Records for the exercise section start

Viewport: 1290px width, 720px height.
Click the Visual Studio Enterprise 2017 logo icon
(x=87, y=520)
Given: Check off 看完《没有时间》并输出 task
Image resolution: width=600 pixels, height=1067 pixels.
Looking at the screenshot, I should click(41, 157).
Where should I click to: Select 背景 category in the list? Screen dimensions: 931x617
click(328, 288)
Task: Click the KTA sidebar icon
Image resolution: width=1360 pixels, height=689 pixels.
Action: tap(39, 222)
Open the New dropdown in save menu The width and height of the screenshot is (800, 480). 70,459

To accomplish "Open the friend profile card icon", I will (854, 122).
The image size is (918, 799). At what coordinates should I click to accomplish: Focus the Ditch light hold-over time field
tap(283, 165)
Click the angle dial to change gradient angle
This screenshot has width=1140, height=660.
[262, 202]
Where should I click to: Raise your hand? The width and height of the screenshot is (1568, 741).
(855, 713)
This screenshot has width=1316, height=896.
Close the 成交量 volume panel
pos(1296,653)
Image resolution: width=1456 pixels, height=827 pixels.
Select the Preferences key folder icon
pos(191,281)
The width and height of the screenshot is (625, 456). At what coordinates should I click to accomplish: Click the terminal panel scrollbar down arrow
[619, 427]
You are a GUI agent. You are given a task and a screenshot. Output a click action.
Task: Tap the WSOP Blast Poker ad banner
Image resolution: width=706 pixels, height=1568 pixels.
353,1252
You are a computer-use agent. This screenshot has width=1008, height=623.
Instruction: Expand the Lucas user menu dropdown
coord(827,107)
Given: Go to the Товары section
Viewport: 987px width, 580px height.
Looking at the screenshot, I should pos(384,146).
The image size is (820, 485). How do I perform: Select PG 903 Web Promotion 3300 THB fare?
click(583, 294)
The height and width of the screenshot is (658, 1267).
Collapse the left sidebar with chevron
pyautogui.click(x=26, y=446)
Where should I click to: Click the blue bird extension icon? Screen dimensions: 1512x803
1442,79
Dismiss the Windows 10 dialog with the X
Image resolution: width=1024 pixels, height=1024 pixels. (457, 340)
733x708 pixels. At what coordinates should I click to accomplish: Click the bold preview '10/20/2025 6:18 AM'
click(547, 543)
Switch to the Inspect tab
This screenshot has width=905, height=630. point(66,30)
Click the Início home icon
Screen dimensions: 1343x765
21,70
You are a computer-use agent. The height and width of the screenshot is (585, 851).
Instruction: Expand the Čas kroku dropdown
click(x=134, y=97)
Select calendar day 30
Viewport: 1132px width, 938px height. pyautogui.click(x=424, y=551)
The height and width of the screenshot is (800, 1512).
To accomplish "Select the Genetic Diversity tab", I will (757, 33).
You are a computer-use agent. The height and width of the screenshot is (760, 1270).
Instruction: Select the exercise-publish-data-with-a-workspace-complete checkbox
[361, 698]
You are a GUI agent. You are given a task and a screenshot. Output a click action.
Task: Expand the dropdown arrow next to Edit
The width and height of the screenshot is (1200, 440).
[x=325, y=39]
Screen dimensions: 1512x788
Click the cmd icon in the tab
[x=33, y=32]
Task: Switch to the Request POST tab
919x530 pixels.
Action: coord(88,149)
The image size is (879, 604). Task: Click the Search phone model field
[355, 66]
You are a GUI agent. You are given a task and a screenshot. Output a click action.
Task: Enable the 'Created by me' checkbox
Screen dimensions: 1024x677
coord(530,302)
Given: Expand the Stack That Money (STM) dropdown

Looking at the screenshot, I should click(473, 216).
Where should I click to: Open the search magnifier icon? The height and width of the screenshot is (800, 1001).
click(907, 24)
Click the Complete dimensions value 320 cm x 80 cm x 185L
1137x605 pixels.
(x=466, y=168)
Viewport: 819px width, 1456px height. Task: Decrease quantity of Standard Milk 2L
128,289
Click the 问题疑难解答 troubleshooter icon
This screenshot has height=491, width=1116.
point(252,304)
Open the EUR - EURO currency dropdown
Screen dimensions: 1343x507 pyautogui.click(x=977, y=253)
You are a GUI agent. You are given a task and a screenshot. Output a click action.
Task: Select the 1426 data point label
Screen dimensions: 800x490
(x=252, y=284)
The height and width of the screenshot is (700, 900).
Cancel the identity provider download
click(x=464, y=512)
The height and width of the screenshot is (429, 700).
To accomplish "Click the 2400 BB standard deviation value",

Records for the exercise section end

Action item
Could you return the lines in the entries above that contain "computer"?

Written response
You are a computer-use agent. This screenshot has width=1008, height=623.
You are a computer-use agent. The height and width of the screenshot is (585, 851).
You are a computer-use agent. The height and width of the screenshot is (760, 1270).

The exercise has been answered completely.